3:30 pm to 4:30 pm
3305 Newell-Simon Hall
Abstract: Abstract: In the early 1970s, Psychologists investigated biological motion perception by attaching point-lights to the joints of the human body, known as ‘point light walkers’. These early experiments showed biological motion perception to be an extreme example of sophisticated pattern analysis in the brain, capable of easily differentiating human motions with reduced motion cues. Further experiments showed that biological motion is rich in psychological information such as social categories, emotional state, intentions, and underlying dispositions. Nowadays, motion data from reduced cues is routinely tracked using motion capture systems or even VR headsets and controllers and applied to virtual avatars in immersive virtual environments. This data contains psychological information that could be extracted, stored or even shared. In this talk, I will discuss research that I have conducted over the years on the perception of full-body motion capture and the effect of applying it to different avatar morphologies – ranging from photorealistic virtual humans to flesh-eating zombies! I will also discuss the implications for avatar-based interactions in immersive virtual worlds, as technology develops, and motion capture data becomes more accessible to all.

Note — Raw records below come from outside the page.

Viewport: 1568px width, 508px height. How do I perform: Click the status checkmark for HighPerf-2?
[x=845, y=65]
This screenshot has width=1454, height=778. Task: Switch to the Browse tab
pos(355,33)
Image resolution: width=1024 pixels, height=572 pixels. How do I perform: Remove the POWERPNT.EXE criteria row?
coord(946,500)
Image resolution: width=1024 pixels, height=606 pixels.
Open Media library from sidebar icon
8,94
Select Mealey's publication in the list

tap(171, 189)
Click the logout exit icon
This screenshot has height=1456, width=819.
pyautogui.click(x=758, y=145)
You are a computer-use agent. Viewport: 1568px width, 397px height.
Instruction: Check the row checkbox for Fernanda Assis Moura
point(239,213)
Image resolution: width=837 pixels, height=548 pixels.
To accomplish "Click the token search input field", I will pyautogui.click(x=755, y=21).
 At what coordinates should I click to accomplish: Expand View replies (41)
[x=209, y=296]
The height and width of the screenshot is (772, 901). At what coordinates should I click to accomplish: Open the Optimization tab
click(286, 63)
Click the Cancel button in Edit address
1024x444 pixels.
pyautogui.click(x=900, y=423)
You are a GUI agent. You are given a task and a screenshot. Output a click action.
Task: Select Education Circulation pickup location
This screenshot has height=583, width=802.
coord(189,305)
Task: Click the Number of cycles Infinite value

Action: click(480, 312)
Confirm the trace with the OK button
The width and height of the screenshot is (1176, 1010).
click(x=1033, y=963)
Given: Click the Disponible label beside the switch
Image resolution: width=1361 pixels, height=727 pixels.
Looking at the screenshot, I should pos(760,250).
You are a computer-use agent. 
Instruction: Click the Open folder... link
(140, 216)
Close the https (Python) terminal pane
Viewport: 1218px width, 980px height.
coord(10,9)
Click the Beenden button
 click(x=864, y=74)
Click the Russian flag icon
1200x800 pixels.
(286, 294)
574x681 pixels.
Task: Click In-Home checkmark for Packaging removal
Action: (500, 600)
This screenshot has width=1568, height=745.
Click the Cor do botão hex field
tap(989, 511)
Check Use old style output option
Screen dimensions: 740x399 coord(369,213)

Bio: Rachel McDonnell is an Associate Professor of Creative Technologies at Trinity College Dublin, Ireland. Her research focuses on animation of virtual characters, using perception to both deepen our understanding of how virtual characters are perceived, and directly provide new algorithms and guidelines for industry developers on where to focus their efforts. She has published over 100 papers in conferences and journals in her field, including many top-tier publications at venues such as SIGGRAPH, Eurographics, and IEEE TVCG, etc. She serves as Associate Editor on journals such as ACM Transactions on Applied Perception and Computer Graphics Forum, and is a regular member of many international program committees (including ACM SIGGRAPH and Eurographics).